* **WHAT YOU SHOULD DO**: In the passage on the LBJ telephone tapes, copy everything from "The LBJ telephone" down to "went to work.", switching "pipe organ" to "church organ".
***** TEXT PASSAGE
The LBJ telephone tapes reveal Johnson's complex persona as no paper document possibly could. In them we hear the man himself, cajoling, flattering, soothing, blustering, pleading—LBJ had as many stops as a pipe organ, and he used them to create an infinite variety of harmonies to get what he wanted.

One of the things he wanted in early 1964 was an excise tax bill, which was in deep trouble in the Senate. Using the telephone, his favorite instrument, the President went to work.


LBJ (To Senator Abraham Ribicoff): "Abe, Can't you go with us on this excise tax thing and let us get a bill? Goddammit, you need to vote with me once in a while."


LBJ (To Senator Everett Dirksen, Senate Minority Leader): "Now you're not going to beat me on excise taxes and ruin my budget this year. . . . Who are you going to take? You gonna take all your Republicans? Give me one or two of them, and let them be prudent, and you'll see how you're going to let me win by one vote in there . . . ."
**********
***** SUPPLIED MATERIAL
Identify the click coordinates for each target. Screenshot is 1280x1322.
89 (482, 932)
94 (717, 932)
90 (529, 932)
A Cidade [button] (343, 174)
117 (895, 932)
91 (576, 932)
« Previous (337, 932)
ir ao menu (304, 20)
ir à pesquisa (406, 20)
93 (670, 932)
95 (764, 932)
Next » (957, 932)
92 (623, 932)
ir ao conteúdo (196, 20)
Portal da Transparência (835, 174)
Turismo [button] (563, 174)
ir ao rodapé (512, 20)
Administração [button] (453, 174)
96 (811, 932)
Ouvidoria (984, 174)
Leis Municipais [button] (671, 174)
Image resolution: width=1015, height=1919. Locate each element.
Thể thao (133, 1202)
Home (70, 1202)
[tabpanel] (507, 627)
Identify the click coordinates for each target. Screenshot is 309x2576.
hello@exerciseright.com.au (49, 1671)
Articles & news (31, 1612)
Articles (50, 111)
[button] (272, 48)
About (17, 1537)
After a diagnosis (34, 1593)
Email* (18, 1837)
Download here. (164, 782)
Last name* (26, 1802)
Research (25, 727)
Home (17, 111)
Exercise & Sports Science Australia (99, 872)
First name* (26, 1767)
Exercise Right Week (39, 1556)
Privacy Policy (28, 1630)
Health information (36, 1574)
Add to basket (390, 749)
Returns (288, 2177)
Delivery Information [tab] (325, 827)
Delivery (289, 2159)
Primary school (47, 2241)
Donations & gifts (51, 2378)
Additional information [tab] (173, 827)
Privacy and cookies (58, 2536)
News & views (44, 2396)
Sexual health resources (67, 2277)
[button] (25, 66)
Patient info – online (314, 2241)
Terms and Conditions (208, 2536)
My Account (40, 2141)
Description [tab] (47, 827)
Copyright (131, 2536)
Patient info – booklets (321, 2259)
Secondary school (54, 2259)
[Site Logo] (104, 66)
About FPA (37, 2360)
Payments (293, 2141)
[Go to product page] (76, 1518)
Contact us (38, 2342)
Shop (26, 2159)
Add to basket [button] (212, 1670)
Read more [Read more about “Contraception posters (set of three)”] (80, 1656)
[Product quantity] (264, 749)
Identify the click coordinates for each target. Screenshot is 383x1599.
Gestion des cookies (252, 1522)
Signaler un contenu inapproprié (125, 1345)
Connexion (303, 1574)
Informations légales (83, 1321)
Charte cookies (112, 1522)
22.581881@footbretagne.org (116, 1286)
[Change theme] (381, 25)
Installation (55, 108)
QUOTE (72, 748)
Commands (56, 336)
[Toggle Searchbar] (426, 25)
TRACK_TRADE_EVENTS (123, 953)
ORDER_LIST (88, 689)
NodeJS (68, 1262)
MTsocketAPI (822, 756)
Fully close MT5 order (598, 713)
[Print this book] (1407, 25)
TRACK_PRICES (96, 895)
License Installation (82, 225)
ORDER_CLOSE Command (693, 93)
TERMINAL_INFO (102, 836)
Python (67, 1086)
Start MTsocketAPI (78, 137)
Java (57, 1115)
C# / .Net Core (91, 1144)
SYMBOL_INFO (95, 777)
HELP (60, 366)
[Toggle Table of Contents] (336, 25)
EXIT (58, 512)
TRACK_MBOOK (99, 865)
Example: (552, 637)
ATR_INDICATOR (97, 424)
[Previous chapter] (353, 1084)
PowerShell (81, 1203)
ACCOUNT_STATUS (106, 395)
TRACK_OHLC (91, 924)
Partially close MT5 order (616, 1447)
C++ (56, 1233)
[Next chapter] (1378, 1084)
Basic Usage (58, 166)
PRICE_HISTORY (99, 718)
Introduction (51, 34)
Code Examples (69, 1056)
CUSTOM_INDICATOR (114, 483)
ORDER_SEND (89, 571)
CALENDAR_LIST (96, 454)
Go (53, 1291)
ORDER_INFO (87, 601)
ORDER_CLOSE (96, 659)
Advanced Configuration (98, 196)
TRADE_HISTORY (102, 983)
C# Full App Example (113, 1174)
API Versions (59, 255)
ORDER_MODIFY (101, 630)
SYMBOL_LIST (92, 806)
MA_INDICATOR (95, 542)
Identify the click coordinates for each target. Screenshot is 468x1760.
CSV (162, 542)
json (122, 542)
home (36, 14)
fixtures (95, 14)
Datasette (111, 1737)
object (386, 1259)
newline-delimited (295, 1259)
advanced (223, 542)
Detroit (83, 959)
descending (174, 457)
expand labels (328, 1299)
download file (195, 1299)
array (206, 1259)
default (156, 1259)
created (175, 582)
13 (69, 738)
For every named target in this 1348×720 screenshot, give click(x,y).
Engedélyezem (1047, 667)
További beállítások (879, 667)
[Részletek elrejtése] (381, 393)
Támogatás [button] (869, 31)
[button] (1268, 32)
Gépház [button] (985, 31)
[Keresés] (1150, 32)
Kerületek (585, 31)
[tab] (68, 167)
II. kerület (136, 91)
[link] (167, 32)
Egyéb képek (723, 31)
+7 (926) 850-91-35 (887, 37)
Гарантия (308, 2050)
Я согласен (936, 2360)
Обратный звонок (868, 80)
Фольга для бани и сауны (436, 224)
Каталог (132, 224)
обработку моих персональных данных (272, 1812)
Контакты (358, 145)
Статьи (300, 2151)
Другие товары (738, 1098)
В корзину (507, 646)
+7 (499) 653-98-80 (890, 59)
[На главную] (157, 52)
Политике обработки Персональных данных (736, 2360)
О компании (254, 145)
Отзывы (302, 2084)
**********
* **COMPLETED EXERCISE**:
The LBJ telephone tapes reveal Johnson's complex persona as no paper document possibly could. In them we hear the man himself, cajoling, flattering, soothing, blustering, pleading—LBJ had as many stops as a church organ, and he used them to create an infinite variety of harmonies to get what he wanted.

One of the things he wanted in early 1964 was an excise tax bill, which was in deep trouble in the Senate. Using the telephone, his favorite instrument, the President went to work.